The objective of building a resort on the island was put to one side, while several conservation and community projects were established.
Since the first visit, the team has set up a small anti-poaching unit, and this human presence has prevented further plundering. Previously, there had been no patrols or other human activity at the island, or, indeed, around most of the northern part of Mozambique. This gave poachers the freedom to carry out all illicit activity, without repercussion.
Now, the team is ready to develop the island for exclusive eco-tourism, so that we can subsidise the conservation and anti-poaching projects. With the island’s location being quite remote, getting building materials to the island requires a lot of planning and thought.
Ilha do Fogo is over 250kms from the nearest airport, with poorly maintained roads from that point to the nearest land base of Pebane. To get to the island from Pebane is another mission, requiring the use of local skippers and their boats.
The current strategy will see the development of eight units on the island and these units will accommodate 28 guests.

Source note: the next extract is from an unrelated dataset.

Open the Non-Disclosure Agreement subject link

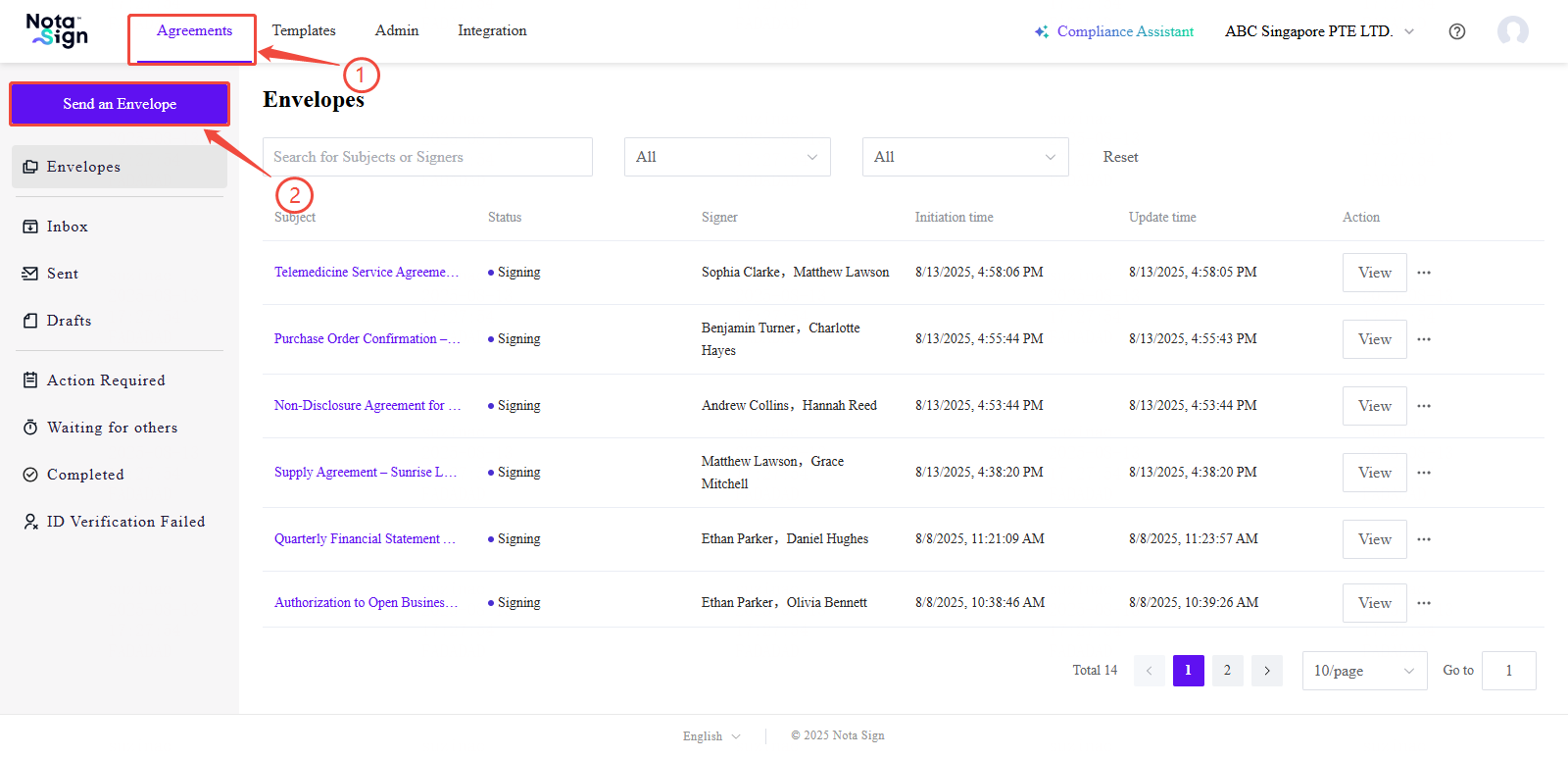[367, 406]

Although cyclones are rare in the area during Mozambique’s rainy season in January and February since the island is thankfully in the rain shadow of Madagascar, there still needs to be a consideration for the possibility of a storm. Therefore, anything erected on the island must be able to withstand a hurricane.
We want to reduce our carbon footprint where feasible and make sure that every time any of the vehicles is set to make a trip to either our land base or the island, it is as full as possible. The road to Pebane is extremely poor in places, and very badly maintained, adding to the complexity of planning since we will have to navigate these roads with heavy loads of vital construction goods. We will need to include in our strategy how we will get everything over to the island, utilising the small dhows we currently use for the channel crossing from Pebane.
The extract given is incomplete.